Despite its deep surface, this game feels shallow.

So the six magic orbs must be located and their power mustered by the descendant of the Legendary Hero before the Dark Bishop can be defeated and…. Yeah, I’ve heard this all before. The story is a little flat.

That’s why the king of this kingdom has decided to upgrade everything to 3D. He has realized that players have graduated beyond the two-dimensional pixelated heroes and monsters that have filled role-playing games for decades. Nowadays gamers want isometric angles, vector shading and real-time lighting. They want to climb skyscraping mountains, delve into deep dungeons and battle towering beasts.

And so the king has puffed up his pixelated kingdom into a 3D version of itself. Landscape, monsters and citizens alike are now built up of colored blocks, their pixels having expanded into three dimensions. Looking like they were assembled from Legos, they are now capable of turning and displaying their stair-stepped contours all around.

This style could have easily become perplexing, with the flat colored surfaces melding together. But the designers have wisely clarified the graphics. Floors in most of the dungeons reflect whatever is standing upon them, letting the player see the characters from multiple views. Sharp directional lighting keeps the corners defined. And objects standing in the foreground and background are blurred out of focus rather than being allowed to blend together on the same plane.

It’s an ingenious method of filling out the characters while keeping them flat, and it’s a shame that the same inventiveness wasn’t applied to the game’s storyline and action. 3D Dot Game Heroes takes almost all of its cues from the Zelda playbook, with temples filled with sliding blocks, grass that can be cut with a sword, and various hopping, dashing and arrow-shooting monsters. I like Zelda enough, but Zelda and its many sequels already exist — no clone is needed.

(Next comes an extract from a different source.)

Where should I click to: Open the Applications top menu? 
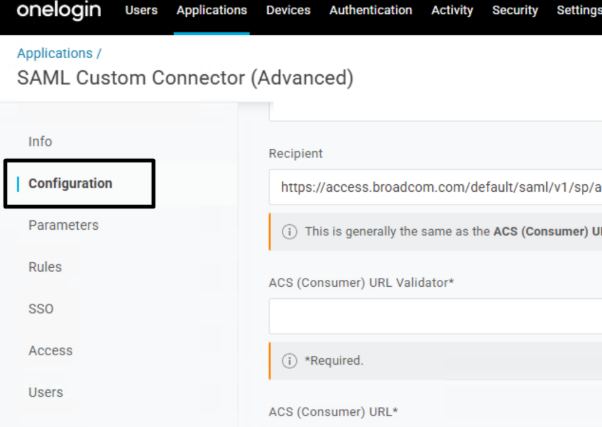[x=211, y=11]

3D Dot Game Heroes isn’t even interested in exploring the game-changing possibilities of its visual style. Instead, it sticks to puzzles that would have worked in any two-dimensional game, ignoring the possibilities of combining 2D and 3D logic like Super Paper Mario and Crush did. And unlike other games with retro-hip style like Viewtiful Joe and Holy Invasion of Privacy, Badman!, which wink at their vintage roots and sport a sly sense of humor about themselves, 3D Dot Game Heroes is a solemn, generic RPG. Instead of spoofing or celebrating the clichés of the genre, it takes them seriously.

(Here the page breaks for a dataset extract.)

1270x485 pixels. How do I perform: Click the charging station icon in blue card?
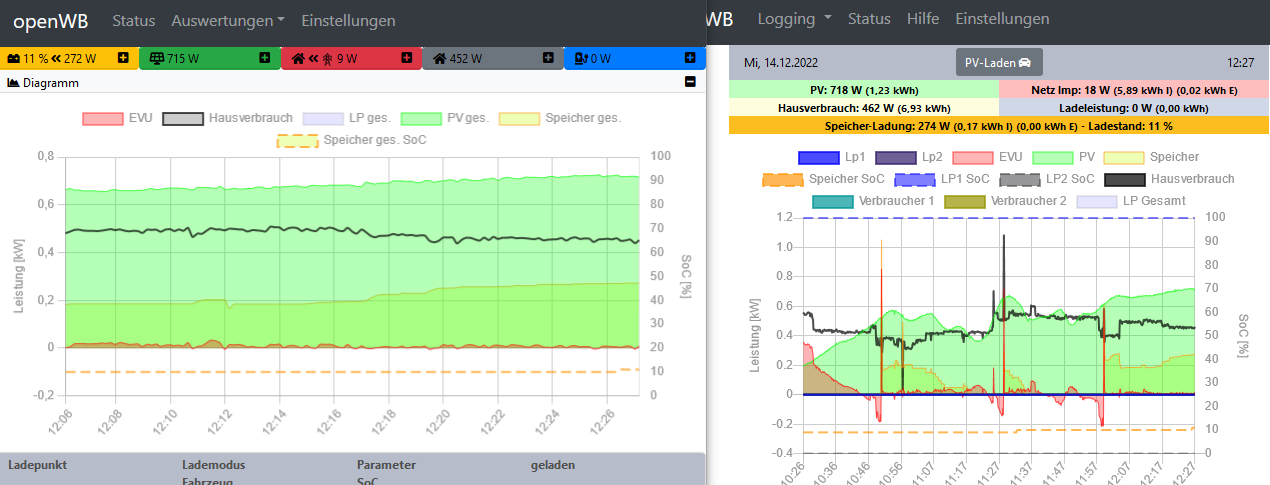coord(581,59)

THE GOOD: The game gives players plenty of opportunity to mess around with the 3D pixelated style. The model used for the main character can be changed at will, and because players can design their own character models, there is no limit to the wackiness that can be placed at the center of the game.

THE BAD: The game’s soundtrack is made up of the pinging and chiming digital tones that filled classic RPGs of the Super Nintendo era. But these compositions are insipid and utterly unhummable. If the whole game is essentially a Zelda clone, the least they could have done was mimic that game’s jaunty heroic theme tune.

THE BOTTOM LINE: Despite its deep surface, 3D Dot Game Heroes feels shallow.